General

Harcèlement sexuel au MJS: «J’ai dû le masturber pour m’en débarrasser»

Laure Bretton — 
Huit femmes brisent la loi du silence et accusent un ancien président des Jeunes Socialistes d’agressions sexuelles. Un comportement répété entre 2010 et 2014, et que beaucoup de cadres connaissaient. 

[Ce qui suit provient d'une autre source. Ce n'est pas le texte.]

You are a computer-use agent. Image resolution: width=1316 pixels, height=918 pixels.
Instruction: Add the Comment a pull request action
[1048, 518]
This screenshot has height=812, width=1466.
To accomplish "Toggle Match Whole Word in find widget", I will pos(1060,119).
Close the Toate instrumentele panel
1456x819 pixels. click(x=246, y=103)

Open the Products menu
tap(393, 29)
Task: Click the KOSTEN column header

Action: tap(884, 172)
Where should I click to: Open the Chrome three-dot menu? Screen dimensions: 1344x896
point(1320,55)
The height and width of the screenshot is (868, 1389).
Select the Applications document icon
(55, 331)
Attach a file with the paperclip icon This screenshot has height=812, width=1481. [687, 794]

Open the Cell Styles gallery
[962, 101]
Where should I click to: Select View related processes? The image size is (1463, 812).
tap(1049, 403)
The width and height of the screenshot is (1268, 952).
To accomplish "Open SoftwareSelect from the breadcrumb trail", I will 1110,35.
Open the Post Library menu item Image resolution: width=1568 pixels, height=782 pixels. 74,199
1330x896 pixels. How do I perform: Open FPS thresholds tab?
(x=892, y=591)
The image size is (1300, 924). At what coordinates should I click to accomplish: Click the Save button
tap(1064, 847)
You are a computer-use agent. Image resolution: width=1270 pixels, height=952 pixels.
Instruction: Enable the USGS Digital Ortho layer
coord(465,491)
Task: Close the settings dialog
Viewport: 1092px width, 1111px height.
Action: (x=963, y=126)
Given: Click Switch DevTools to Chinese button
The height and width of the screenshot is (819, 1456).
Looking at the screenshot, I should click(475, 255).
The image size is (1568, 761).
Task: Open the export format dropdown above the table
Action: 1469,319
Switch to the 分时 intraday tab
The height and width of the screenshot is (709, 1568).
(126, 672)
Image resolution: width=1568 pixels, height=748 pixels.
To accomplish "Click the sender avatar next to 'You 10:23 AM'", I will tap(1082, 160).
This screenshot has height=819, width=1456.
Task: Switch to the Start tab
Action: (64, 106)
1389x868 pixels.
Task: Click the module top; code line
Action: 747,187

Libérer la parole: Elles veulent parler. Porter à la connaissance de tous ce qui leur est arrivé entre 2010 et 2014. Pour que les choses changent et que l’on ne considère plus que le harcèlement sexuel est uniquement le fait d’hommes politiques âgés et confits dans des habitudes pénalement répréhensibles. Mais, d’une part, certaines sont toujours membres du MJS et, d’autre part, dans de nombreux cas, les faits sont prescrits. C’est pourquoi Libération a décidé de raconter ce qu’elles ont vécu sous des prénoms d’emprunt. Pendant plusieurs semaines, notre enquête a consisté à retrouver le maximum de témoins autour d’elles. Pour recouper et solidifier leurs paroles. Même en «off».
Socialistes et parisiens, deux camarades boivent un verre après le boulot, un soir d’octobre. Voilà une semaine que le scandale Weinstein a explosé, révélant les témoignages de femmes agressées sexuellement depuis plus de vingt ans. Sur un coin d’écran allumé dans le troquet, les deux anciens membres du Mouvement des jeunes socialistes (MJS) captent le visage d’Emma de Caunes, qui a elle aussi décidé de sortir de son silence contre le producteur américain. Les deux amis se réjouissent en trinquant : aux Etats-Unis, en France, partout, la parole des victimes se libère. «Il y en a un qui doit pas être bien en ce moment, c’est Thierry Marchal-Beck», ajoute l’un d’eux en guise de toast, avant de passer à autre chose. De 2011 à 2013, Thierry Marchal-Beck dirigeait le MJS, l’organisation de jeunesse du Parti socialiste. Et c’est lui que huit femmes accusent aujourd’hui de faits pouvant être qualifiés de harcèlement et d’agressions sexuelles, entre 2010 et 2014. Huit victimes qui brisent la loi du silence, même si Libération a pu recenser au moins quatre cas supplémentaires. Dans leur grande majorité, ces faits sont prescrits et n’ont pour l’instant pas fait l’objet d’un dépôt de plainte, même si deux victimes y réfléchissent. Toutes ont été militantes ou cadres du MJS. Quelques-unes le sont encore, à Paris ou en province. Pour certaines d’entre elles – une minorité -, cela a commencé par des relations sexuelles consenties avec celui que la planète socialiste appelle «TMB». Jusqu’au jour où il a dérapé. Contacté par Libération, l’intéressé se dit «sidéré» par l’objet de notre enquête, refusant de se livrer «à un exercice biaisé de questions-réponses». L’ancien dirigeant socialiste explique qu’il se tient «naturellement» à la disposition de la justice et se «réserve le droit d’engager toute procédure». Récit, chronologique, d’une ascension et d’une dérive qu’il appartiendra à la justice de démêler.